**ASSIGNMENT**: Every word of the listing must be returned. Retype it exactly.

___ TASK DATA

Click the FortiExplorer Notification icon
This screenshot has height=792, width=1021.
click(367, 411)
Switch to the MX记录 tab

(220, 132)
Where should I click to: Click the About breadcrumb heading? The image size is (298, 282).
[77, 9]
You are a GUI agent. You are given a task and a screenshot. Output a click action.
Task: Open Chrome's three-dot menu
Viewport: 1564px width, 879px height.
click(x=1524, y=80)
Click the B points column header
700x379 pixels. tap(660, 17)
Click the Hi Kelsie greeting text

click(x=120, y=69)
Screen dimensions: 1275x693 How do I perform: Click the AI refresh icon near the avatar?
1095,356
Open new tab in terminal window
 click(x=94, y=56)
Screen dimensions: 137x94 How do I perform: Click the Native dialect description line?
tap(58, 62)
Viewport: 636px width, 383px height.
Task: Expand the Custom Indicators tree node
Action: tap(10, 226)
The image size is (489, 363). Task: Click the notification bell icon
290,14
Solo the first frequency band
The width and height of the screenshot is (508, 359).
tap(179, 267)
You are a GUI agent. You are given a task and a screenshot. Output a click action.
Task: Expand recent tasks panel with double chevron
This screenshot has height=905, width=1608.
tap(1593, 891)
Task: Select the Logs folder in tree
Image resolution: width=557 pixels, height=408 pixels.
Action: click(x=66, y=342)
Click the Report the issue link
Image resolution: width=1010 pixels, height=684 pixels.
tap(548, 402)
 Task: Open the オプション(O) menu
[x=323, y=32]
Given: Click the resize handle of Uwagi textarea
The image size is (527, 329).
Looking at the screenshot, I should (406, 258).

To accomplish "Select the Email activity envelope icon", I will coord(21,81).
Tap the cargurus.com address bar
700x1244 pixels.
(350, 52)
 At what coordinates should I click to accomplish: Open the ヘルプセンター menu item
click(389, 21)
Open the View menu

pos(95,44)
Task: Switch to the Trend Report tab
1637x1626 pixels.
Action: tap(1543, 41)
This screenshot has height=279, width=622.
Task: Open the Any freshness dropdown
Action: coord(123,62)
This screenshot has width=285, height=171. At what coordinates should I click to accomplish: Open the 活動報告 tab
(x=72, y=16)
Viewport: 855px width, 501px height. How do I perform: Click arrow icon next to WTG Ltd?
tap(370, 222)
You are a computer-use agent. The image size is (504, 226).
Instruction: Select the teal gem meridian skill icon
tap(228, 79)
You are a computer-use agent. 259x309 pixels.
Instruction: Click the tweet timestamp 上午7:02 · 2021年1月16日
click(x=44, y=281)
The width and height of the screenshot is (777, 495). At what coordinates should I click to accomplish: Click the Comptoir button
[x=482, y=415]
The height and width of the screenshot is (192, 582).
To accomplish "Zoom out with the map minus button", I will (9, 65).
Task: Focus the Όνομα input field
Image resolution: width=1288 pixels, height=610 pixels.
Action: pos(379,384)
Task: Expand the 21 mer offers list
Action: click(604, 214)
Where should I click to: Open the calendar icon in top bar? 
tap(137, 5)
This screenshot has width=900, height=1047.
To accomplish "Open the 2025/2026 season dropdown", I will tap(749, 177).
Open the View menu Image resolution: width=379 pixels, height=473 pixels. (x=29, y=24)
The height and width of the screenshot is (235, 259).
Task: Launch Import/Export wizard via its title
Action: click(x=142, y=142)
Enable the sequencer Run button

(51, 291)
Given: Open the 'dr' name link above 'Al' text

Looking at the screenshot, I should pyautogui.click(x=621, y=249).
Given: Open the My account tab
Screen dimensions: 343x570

______

**WRITTEN RESPONSE**:
Click the FortiExplorer Notification icon
This screenshot has height=792, width=1021.
click(367, 411)
Switch to the MX记录 tab

(220, 132)
Where should I click to: Click the About breadcrumb heading? The image size is (298, 282).
[77, 9]
You are a GUI agent. You are given a task and a screenshot. Output a click action.
Task: Open Chrome's three-dot menu
Viewport: 1564px width, 879px height.
click(x=1524, y=80)
Click the B points column header
700x379 pixels. tap(660, 17)
Click the Hi Kelsie greeting text

click(x=120, y=69)
Screen dimensions: 1275x693 How do I perform: Click the AI refresh icon near the avatar?
1095,356
Open new tab in terminal window
 click(x=94, y=56)
Screen dimensions: 137x94 How do I perform: Click the Native dialect description line?
tap(58, 62)
Viewport: 636px width, 383px height.
Task: Expand the Custom Indicators tree node
Action: tap(10, 226)
The image size is (489, 363). Task: Click the notification bell icon
290,14
Solo the first frequency band
The width and height of the screenshot is (508, 359).
tap(179, 267)
You are a GUI agent. You are given a task and a screenshot. Output a click action.
Task: Expand recent tasks panel with double chevron
This screenshot has height=905, width=1608.
tap(1593, 891)
Task: Select the Logs folder in tree
Image resolution: width=557 pixels, height=408 pixels.
Action: click(x=66, y=342)
Click the Report the issue link
Image resolution: width=1010 pixels, height=684 pixels.
tap(548, 402)
 Task: Open the オプション(O) menu
[x=323, y=32]
Given: Click the resize handle of Uwagi textarea
The image size is (527, 329).
Looking at the screenshot, I should (406, 258).

To accomplish "Select the Email activity envelope icon", I will coord(21,81).
Tap the cargurus.com address bar
700x1244 pixels.
(350, 52)
 At what coordinates should I click to accomplish: Open the ヘルプセンター menu item
click(389, 21)
Open the View menu

pos(95,44)
Task: Switch to the Trend Report tab
1637x1626 pixels.
Action: tap(1543, 41)
This screenshot has height=279, width=622.
Task: Open the Any freshness dropdown
Action: coord(123,62)
This screenshot has width=285, height=171. At what coordinates should I click to accomplish: Open the 活動報告 tab
(x=72, y=16)
Viewport: 855px width, 501px height. How do I perform: Click arrow icon next to WTG Ltd?
tap(370, 222)
You are a computer-use agent. The image size is (504, 226).
Instruction: Select the teal gem meridian skill icon
tap(228, 79)
You are a computer-use agent. 259x309 pixels.
Instruction: Click the tweet timestamp 上午7:02 · 2021年1月16日
click(x=44, y=281)
The width and height of the screenshot is (777, 495). At what coordinates should I click to accomplish: Click the Comptoir button
[x=482, y=415]
The height and width of the screenshot is (192, 582).
To accomplish "Zoom out with the map minus button", I will (9, 65).
Task: Focus the Όνομα input field
Image resolution: width=1288 pixels, height=610 pixels.
Action: pos(379,384)
Task: Expand the 21 mer offers list
Action: click(604, 214)
Where should I click to: Open the calendar icon in top bar? 
tap(137, 5)
This screenshot has width=900, height=1047.
To accomplish "Open the 2025/2026 season dropdown", I will tap(749, 177).
Open the View menu Image resolution: width=379 pixels, height=473 pixels. (x=29, y=24)
The height and width of the screenshot is (235, 259).
Task: Launch Import/Export wizard via its title
Action: click(x=142, y=142)
Enable the sequencer Run button

(51, 291)
Given: Open the 'dr' name link above 'Al' text

Looking at the screenshot, I should pyautogui.click(x=621, y=249).
Given: Open the My account tab
Screen dimensions: 343x570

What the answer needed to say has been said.